**Activity**
Nothing but the lines from the start of the records through the line that contains "Given: Click the ĐÓNG button" is to be copied, and each is to be copied exactly.

**Extracted material**
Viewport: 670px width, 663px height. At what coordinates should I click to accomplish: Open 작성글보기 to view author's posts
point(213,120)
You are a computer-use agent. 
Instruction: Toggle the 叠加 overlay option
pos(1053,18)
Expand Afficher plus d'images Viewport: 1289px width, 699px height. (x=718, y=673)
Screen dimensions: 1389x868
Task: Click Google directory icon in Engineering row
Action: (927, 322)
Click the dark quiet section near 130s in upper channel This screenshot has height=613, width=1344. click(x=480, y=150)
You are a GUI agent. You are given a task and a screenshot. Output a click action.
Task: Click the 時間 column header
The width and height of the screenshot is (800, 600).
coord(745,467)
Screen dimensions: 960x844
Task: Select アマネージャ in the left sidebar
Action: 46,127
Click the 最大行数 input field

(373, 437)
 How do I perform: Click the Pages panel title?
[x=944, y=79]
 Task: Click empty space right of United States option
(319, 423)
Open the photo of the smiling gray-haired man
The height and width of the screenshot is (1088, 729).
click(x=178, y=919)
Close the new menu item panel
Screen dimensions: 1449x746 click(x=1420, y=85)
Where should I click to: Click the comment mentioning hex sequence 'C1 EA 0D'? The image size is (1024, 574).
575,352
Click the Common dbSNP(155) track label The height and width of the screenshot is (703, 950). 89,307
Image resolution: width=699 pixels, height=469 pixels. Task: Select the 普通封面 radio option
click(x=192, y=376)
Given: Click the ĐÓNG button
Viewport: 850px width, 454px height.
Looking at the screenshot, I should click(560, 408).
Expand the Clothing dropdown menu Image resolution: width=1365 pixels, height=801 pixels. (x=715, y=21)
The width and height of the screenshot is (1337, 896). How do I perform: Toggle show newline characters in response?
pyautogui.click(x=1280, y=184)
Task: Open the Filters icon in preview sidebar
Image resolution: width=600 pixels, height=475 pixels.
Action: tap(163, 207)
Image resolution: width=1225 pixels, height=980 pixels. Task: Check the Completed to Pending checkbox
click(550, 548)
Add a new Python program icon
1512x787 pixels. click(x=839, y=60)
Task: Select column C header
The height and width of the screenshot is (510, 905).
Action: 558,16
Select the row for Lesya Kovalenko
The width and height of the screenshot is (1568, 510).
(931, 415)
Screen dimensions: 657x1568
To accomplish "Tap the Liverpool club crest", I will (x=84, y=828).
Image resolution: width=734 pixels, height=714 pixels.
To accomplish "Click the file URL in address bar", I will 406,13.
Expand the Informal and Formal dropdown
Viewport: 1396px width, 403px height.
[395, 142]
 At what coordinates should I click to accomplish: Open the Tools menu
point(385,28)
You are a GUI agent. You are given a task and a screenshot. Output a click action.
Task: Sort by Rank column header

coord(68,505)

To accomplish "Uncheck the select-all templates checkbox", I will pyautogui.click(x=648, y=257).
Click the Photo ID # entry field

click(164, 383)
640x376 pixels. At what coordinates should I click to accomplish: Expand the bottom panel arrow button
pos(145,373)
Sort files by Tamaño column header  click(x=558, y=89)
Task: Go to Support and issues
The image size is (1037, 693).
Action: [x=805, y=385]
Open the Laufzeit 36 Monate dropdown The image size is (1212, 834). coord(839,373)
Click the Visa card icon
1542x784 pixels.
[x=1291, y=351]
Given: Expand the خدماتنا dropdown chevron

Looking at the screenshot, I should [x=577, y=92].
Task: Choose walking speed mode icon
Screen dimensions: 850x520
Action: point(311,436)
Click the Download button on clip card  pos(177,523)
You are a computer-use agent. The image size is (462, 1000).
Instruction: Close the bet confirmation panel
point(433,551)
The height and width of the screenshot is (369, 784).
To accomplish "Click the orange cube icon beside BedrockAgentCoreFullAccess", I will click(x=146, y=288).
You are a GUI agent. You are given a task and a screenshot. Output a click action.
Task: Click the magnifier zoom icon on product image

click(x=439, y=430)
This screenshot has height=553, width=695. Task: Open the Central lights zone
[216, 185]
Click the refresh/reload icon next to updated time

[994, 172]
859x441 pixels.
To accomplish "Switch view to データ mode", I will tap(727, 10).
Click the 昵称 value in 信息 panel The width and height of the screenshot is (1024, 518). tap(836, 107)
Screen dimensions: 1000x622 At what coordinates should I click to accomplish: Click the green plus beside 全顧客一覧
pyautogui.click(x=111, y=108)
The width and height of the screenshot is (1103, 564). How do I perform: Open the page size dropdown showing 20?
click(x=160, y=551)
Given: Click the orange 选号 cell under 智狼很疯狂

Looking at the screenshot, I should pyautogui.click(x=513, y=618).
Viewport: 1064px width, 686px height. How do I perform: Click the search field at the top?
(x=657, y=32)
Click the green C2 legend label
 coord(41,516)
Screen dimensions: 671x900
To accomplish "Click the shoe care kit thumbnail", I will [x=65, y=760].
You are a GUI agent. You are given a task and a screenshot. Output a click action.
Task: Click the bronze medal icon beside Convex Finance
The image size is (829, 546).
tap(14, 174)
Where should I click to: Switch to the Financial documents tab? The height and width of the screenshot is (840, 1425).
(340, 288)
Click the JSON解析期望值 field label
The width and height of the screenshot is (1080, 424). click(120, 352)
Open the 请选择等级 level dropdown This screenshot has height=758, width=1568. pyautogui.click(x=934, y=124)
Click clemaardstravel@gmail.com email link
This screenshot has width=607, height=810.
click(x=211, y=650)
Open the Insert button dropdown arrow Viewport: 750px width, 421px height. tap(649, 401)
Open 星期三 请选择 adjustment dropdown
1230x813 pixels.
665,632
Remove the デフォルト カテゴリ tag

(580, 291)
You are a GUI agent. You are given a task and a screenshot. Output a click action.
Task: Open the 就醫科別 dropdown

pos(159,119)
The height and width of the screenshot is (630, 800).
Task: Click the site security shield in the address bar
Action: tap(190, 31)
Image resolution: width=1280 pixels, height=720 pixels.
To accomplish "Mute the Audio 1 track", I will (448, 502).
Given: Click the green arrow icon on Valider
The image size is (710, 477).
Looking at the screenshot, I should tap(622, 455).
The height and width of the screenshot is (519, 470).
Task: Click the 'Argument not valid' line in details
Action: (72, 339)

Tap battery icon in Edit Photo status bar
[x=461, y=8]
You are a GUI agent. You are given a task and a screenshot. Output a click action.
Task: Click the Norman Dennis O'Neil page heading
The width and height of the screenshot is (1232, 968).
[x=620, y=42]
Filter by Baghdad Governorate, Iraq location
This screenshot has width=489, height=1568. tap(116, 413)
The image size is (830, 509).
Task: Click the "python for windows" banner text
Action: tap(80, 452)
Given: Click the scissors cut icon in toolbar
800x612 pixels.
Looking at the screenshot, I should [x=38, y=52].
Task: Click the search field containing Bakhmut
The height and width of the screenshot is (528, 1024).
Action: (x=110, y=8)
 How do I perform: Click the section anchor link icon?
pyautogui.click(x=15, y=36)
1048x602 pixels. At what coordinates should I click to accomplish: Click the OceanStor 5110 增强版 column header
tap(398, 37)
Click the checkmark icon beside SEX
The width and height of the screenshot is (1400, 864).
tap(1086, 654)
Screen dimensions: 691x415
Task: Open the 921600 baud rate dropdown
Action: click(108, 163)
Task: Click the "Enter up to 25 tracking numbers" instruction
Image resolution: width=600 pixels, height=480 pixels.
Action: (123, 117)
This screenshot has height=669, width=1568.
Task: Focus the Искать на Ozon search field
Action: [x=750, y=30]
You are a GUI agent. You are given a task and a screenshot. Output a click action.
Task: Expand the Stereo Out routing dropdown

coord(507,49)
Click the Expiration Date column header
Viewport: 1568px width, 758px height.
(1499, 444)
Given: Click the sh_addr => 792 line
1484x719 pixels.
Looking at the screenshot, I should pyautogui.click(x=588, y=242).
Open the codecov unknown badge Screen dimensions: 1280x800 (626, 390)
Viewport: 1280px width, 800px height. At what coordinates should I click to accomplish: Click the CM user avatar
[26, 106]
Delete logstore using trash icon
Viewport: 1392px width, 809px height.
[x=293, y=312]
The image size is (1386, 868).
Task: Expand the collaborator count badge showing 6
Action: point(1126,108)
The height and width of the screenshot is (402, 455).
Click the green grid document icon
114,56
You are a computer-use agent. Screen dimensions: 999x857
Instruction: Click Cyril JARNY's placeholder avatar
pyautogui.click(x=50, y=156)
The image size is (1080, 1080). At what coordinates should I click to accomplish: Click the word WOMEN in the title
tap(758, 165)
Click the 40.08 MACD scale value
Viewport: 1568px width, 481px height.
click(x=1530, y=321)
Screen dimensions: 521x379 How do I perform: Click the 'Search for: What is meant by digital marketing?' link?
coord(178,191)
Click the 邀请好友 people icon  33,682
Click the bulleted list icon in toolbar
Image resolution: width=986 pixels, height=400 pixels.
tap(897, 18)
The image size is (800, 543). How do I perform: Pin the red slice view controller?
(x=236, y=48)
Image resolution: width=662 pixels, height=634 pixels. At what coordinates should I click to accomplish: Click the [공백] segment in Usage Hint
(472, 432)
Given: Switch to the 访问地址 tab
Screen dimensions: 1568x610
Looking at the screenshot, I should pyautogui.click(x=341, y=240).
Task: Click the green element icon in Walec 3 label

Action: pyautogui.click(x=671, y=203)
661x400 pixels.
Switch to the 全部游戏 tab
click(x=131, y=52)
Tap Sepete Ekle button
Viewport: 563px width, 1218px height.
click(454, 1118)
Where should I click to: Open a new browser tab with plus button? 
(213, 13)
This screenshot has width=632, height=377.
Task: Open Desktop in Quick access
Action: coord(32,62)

**Expected answer**
Viewport: 670px width, 663px height. At what coordinates should I click to accomplish: Open 작성글보기 to view author's posts
point(213,120)
You are a computer-use agent. 
Instruction: Toggle the 叠加 overlay option
pos(1053,18)
Expand Afficher plus d'images Viewport: 1289px width, 699px height. (x=718, y=673)
Screen dimensions: 1389x868
Task: Click Google directory icon in Engineering row
Action: (927, 322)
Click the dark quiet section near 130s in upper channel This screenshot has height=613, width=1344. click(x=480, y=150)
You are a GUI agent. You are given a task and a screenshot. Output a click action.
Task: Click the 時間 column header
The width and height of the screenshot is (800, 600).
coord(745,467)
Screen dimensions: 960x844
Task: Select アマネージャ in the left sidebar
Action: 46,127
Click the 最大行数 input field

(373, 437)
 How do I perform: Click the Pages panel title?
[x=944, y=79]
 Task: Click empty space right of United States option
(319, 423)
Open the photo of the smiling gray-haired man
The height and width of the screenshot is (1088, 729).
click(x=178, y=919)
Close the new menu item panel
Screen dimensions: 1449x746 click(x=1420, y=85)
Where should I click to: Click the comment mentioning hex sequence 'C1 EA 0D'? The image size is (1024, 574).
575,352
Click the Common dbSNP(155) track label The height and width of the screenshot is (703, 950). 89,307
Image resolution: width=699 pixels, height=469 pixels. Task: Select the 普通封面 radio option
click(x=192, y=376)
Given: Click the ĐÓNG button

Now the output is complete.